A common cause for beach closings is the presence of bacteria from human or animal feces. Local health departments conduct tests for E. coli bacteria. Health standards forbid full-body contact with water that has 300 or more of the bacteria in a 100 milliliter sample.
The department's annual beach monitoring report said 112 of the 423 beaches it monitored in 2012 had pollution actions. That included 260 Great Lakes beaches and 163 on inland waters. There were 760 beaches the state didn't regularly monitor, some of which also had closings.
Altogether, 166 beaches were closed for a total of 755 days in 2012. That was down from 913 days lost at 165 beaches in 2011. The peaks in lost time in the past five years came in 2007, with 89 beaches closed for 1,568 days, and 2009, with 125 beaches closed for 1,596 days.
"Water quality protection continues to be a great concern in Michigan and depends on the collective efforts of multiple pollution prevention programs," report authors Shannon Briggs and Thomas Jepsen Jr. wrote.
Common sources for human waste in beach water are overflows from combined sanitary-storm water sewers, overflows from sanitary sewers because of the penetration of storm water, and failing septic systems, the report said.
Local health department get financial aid from the Department of Environmental Quality to conduct water quality tests.
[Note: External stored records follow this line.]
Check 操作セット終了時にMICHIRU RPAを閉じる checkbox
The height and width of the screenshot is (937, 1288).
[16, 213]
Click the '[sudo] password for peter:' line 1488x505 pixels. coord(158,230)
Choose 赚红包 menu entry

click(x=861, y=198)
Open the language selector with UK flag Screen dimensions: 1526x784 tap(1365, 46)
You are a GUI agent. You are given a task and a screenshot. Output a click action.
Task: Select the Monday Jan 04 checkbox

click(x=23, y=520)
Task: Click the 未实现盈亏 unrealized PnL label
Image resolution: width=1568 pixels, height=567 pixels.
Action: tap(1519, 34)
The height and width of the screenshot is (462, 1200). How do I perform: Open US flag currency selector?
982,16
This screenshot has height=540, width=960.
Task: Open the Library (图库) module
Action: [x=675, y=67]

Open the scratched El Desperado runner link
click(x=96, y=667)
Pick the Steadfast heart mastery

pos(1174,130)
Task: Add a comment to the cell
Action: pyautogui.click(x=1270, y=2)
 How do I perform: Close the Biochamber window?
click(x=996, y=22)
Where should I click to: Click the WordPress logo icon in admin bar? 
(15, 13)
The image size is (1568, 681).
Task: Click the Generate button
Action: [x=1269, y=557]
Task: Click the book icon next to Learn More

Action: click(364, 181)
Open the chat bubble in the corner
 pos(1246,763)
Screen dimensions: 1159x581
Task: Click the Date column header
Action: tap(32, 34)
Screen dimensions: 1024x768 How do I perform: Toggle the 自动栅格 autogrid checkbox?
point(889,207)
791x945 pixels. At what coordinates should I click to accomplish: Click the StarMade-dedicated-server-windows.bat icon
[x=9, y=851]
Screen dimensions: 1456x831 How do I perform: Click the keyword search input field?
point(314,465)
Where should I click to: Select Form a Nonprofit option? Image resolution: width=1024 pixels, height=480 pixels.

The state agency has provided $2.52 million in monitoring grants since 2003, including $180,000 for monitoring in 2012.
The state's monitoring program received a federal Great Lakes Restoration Initiative grant in 2010 to improve forecasting of pollution problems and improve real-time reporting. That year, it handed out $3.2 million from the initiative for research and monitoring activities.
The state also established the BeachGuard online database that offers real-time information on closings at 1,243 and 481 private beaches. On Sunday, it listed one closing - Thornapple Lake at Charlton Park in southwest Michigan's Barry County.